Marvin dan Bu Ana yang mendengar pertanyaan dari Hasna langsung tertawa kecil. Hasna anak yang sangat polos tetapi pekerja yang rajin dan penuh akan semangat. Bu Ana tau sedikit tentang kehidupan Hasna, karena Marvin yang menceritakannya.

Bu Ana jadi kasihan kepada Hasna, di usia sekarang dia harus banting tulang memberikan uang kepada Mamanya yang buruk itu, Hasna juga anak broken home. Miris sekali hidupnya, pikir Bu Ana.

''Tidak, Hasna. Sekarang kamu ganti baju yah,'' ucap Bu Ana. Hasna pun bergegas menggantikan bajunya. Akhirnya dia bisa sedikit bersantai. Memang Marvin selalu pengertian dan tau apa yang dia butuhkan sekarang, refreshing.

''Bun kita jalan dulu yah,'' pamit Marvin kepada bundanya dan tak lupa menyalami, diikuti dengan Hasna.

''Hati-hati yah,'' ucap Bu Ana. Keduanya pun mengangguk dan Marvin pun mengemudi mobilnya meninggalkan butik.

''Kita mau kemana, Na?'' tanya Marvin.

''Hasna ngikut Mas Marvin aja,'' jawab Hasna dengan tersenyum tipis kepada Marvin. Hati Marvin seketika meleleh melihat senyuman Hasna yang manis itu.

''Gimana kalau kita ke wahana permainan aja?'' usul Marvin.

''Wah boleh tuh, Mas. Terakhir Hasna ke sana waktu SMA, itu pun Mas Marvin yang ngajak,'' seru Hasna dengan antusias.

''Ya udah kita ke sana lagi yah, aku rasa permainannya sekarang udah banyak,'' ucap Marvin.

''Iyah, Mas.'' Setelah itu keheningan pun melanda, Hasna membayangkan pasti menyenangkan bisa ke sana lagi, apalagi bersama dengan Marvin.

''Mas ...'' panggil Hasna.

''Iyah, kenapa?"' tanya Marvin.

''Terima kasih banyak udah mau ngajak Hasna jalan-jalan. Hasna sebenarnya capek banget kerja terus tanpa adanya refreshing. Tiba-tiba aja tadi Mas Marvin ngajak Hasna jalan-jalan, dan Hasna seneng banget,'' ungkap Hasna sambil matanya berkaca-kaca. Hasna pun dengan reflek memegang lengan Marvin.

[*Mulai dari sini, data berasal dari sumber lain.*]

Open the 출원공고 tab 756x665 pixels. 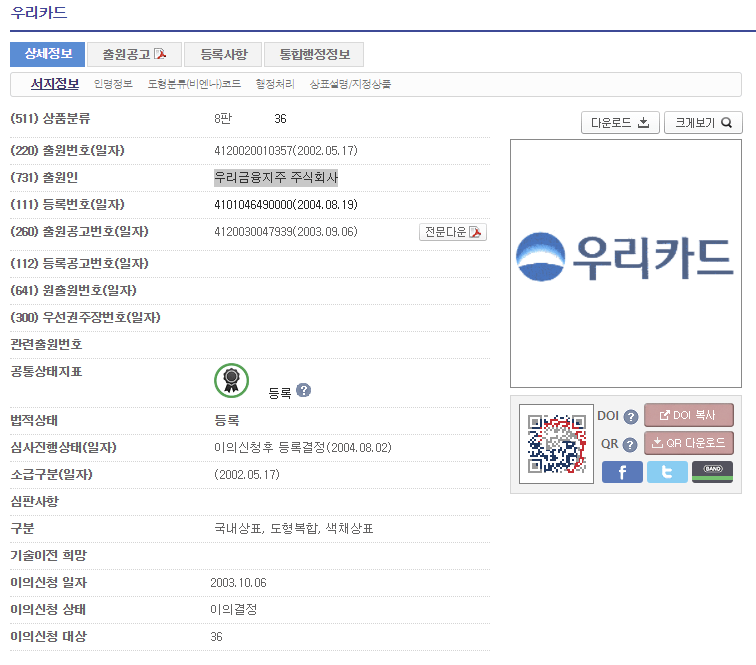[x=134, y=54]
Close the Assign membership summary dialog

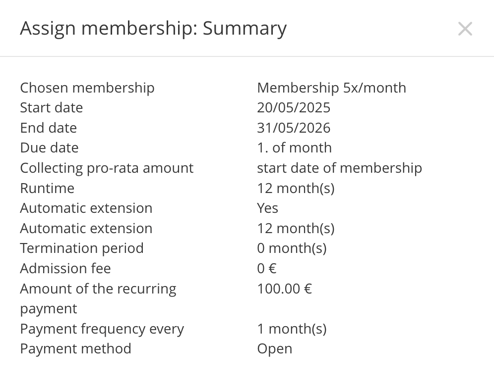pos(465,29)
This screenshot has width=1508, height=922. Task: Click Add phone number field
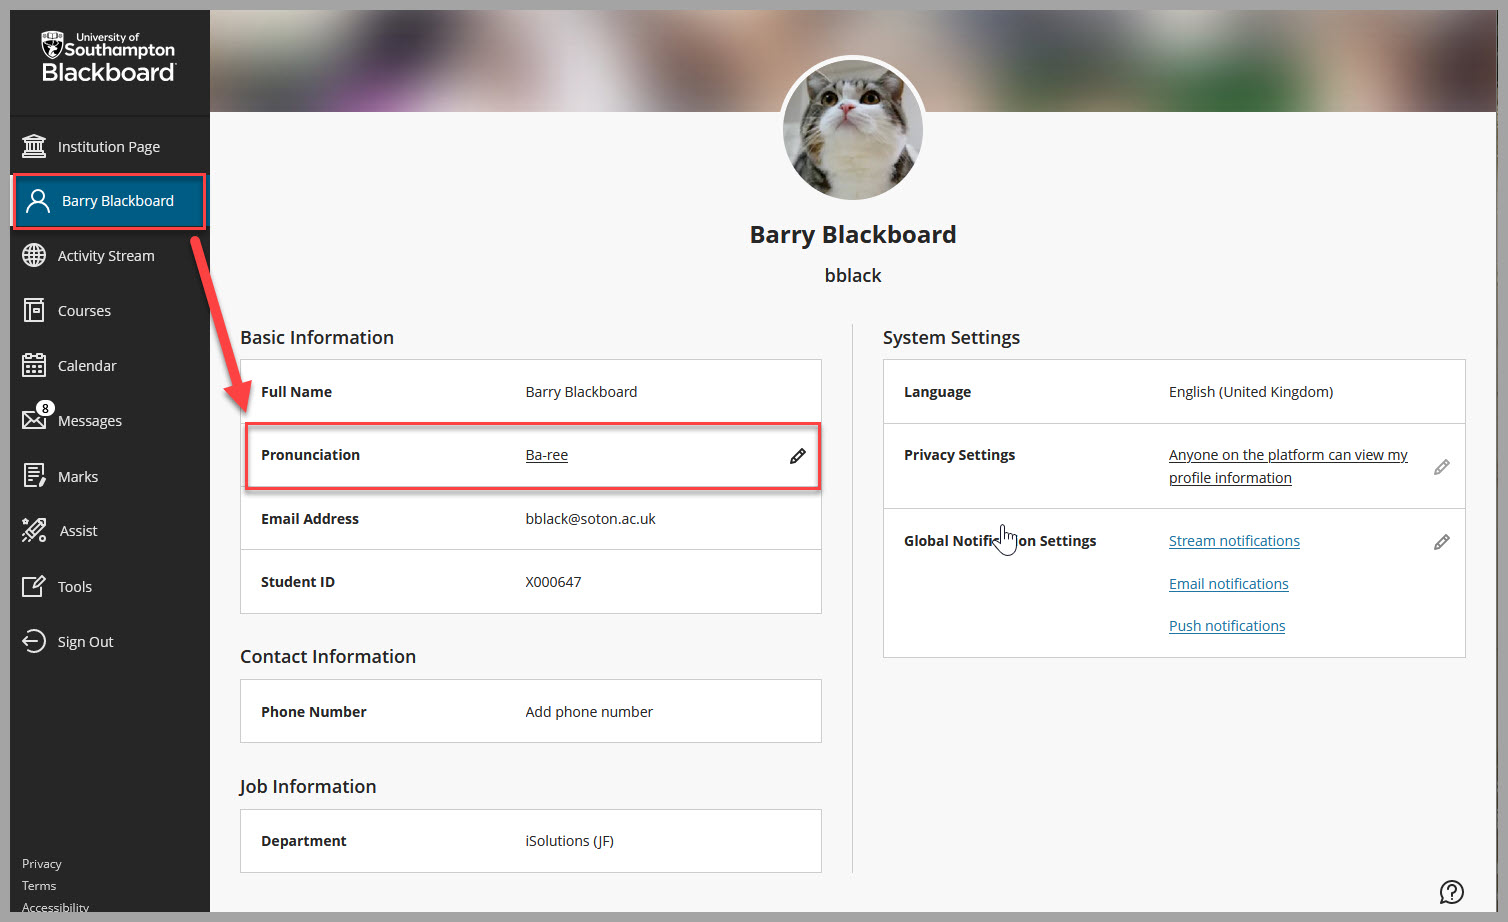589,712
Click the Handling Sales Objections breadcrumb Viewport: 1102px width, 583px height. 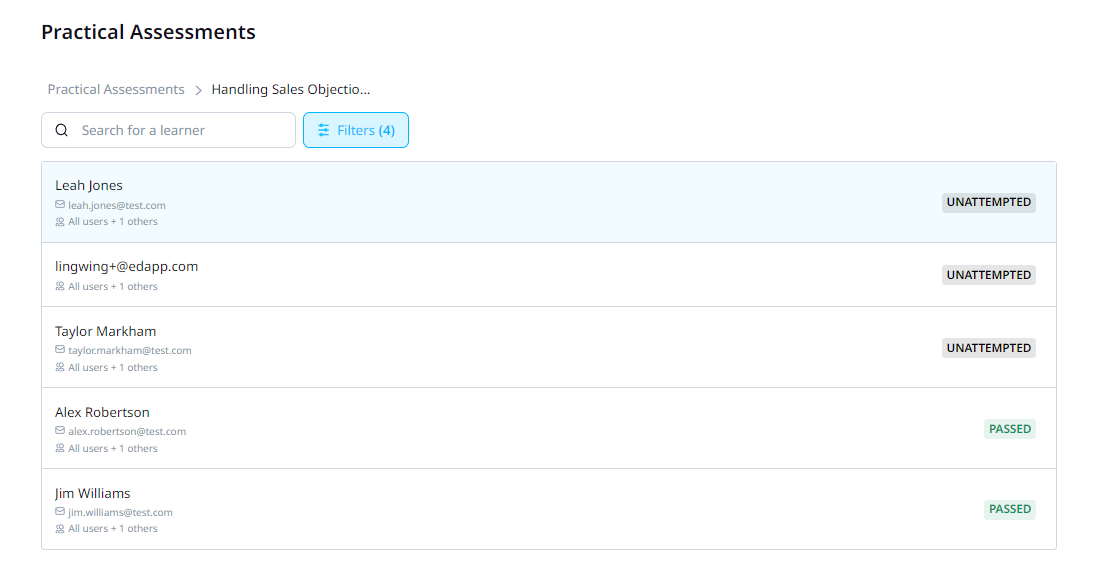291,90
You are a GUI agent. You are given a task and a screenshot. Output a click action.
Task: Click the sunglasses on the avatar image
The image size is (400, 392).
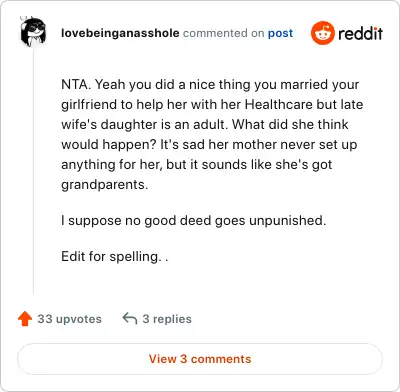click(35, 28)
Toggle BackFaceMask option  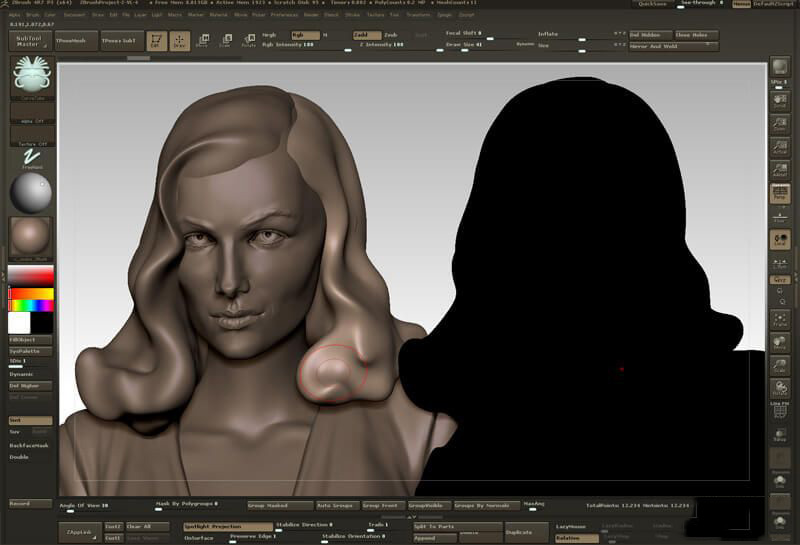coord(30,445)
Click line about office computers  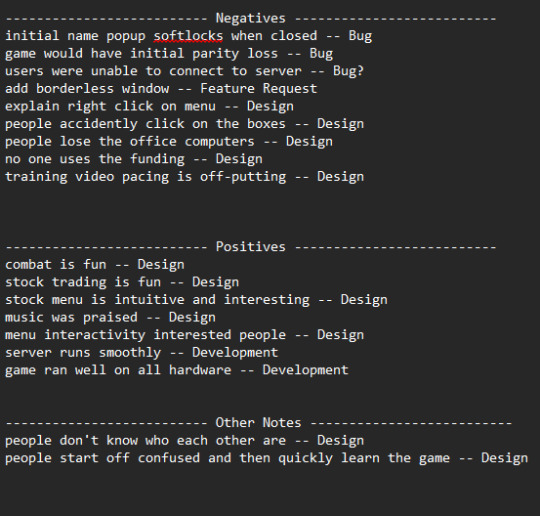(169, 142)
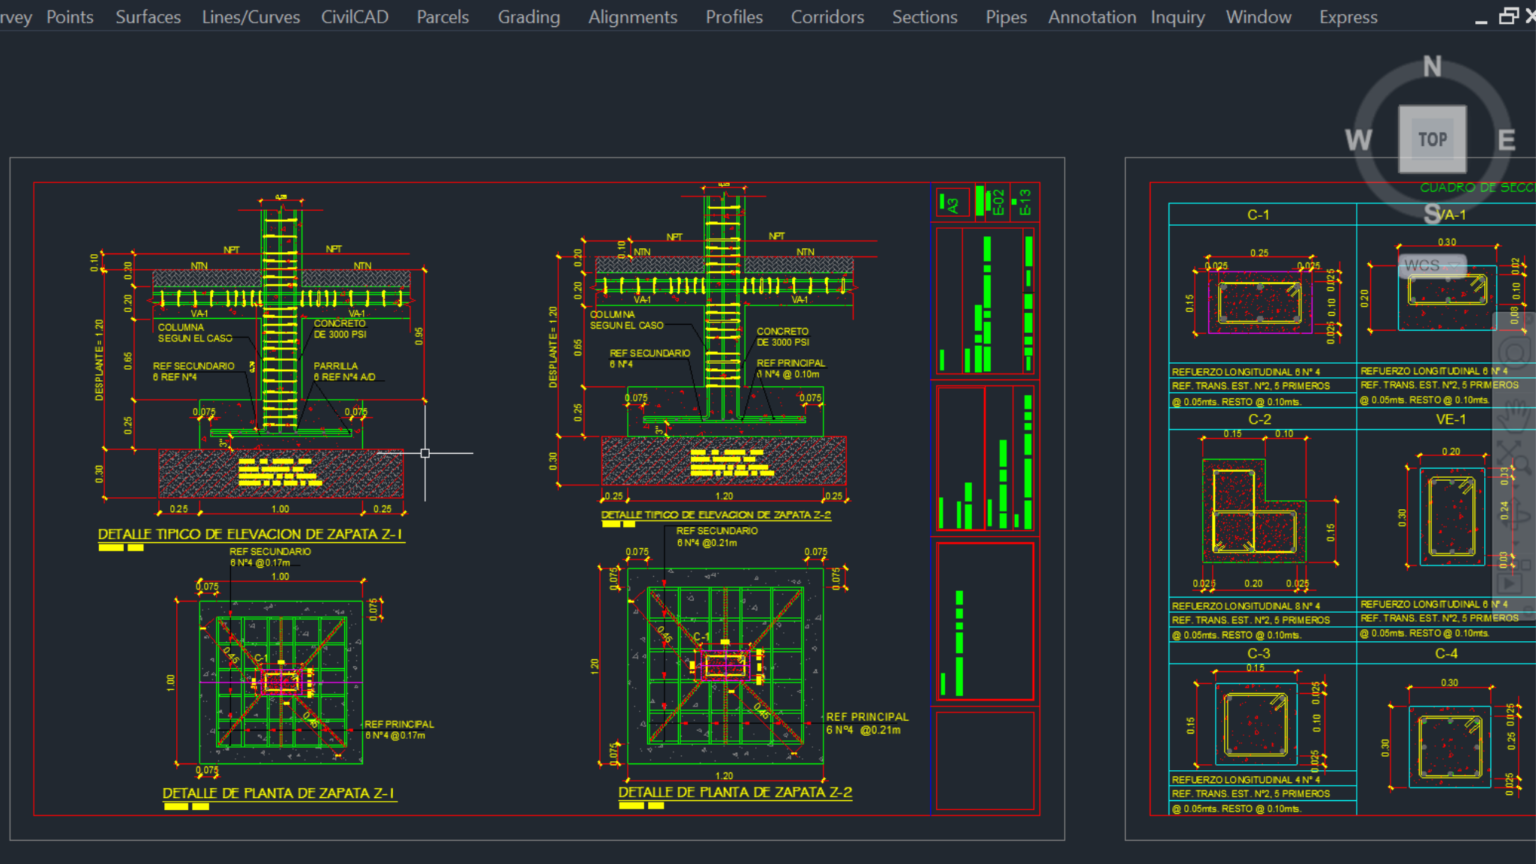
Task: Open the Corridors menu
Action: click(827, 17)
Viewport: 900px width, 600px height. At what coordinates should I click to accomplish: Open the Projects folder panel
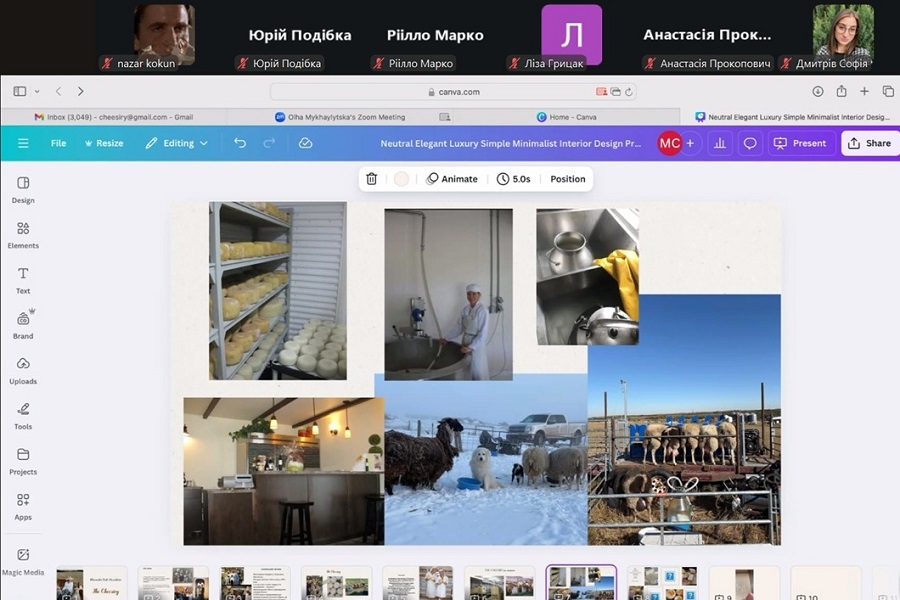(23, 460)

Marvin pun meminggirkan mobilnya ke tepi dan mengusap wajah Hasna yang sudah ada air mata yang mengalir. Hasna pun memejamkan matanya menikmati usapan sayang Marvin di wajahnya.

''Gak perlu berterima kasih, aku seneng bisa buat kamu bahagia, Na. Aku tau kamu stress dan capek harus kerja tiap hari dari pagi sampai malam. Kamu yang kuat yah, aku bakalan selalu ada buat kamu,'' balas Marvin dengan berkata tulus.

Hasna pun mengangguk dan merasa beruntung bisa dipertemukan dengan orang sebaik Marvin. Hatinya tak pernah salah dalam memilih, Hasna berharap Marvin mempunyai perasaan yang sama dengannya. Walaupun Hasna rasa hanya berada di dalam mimpi semata.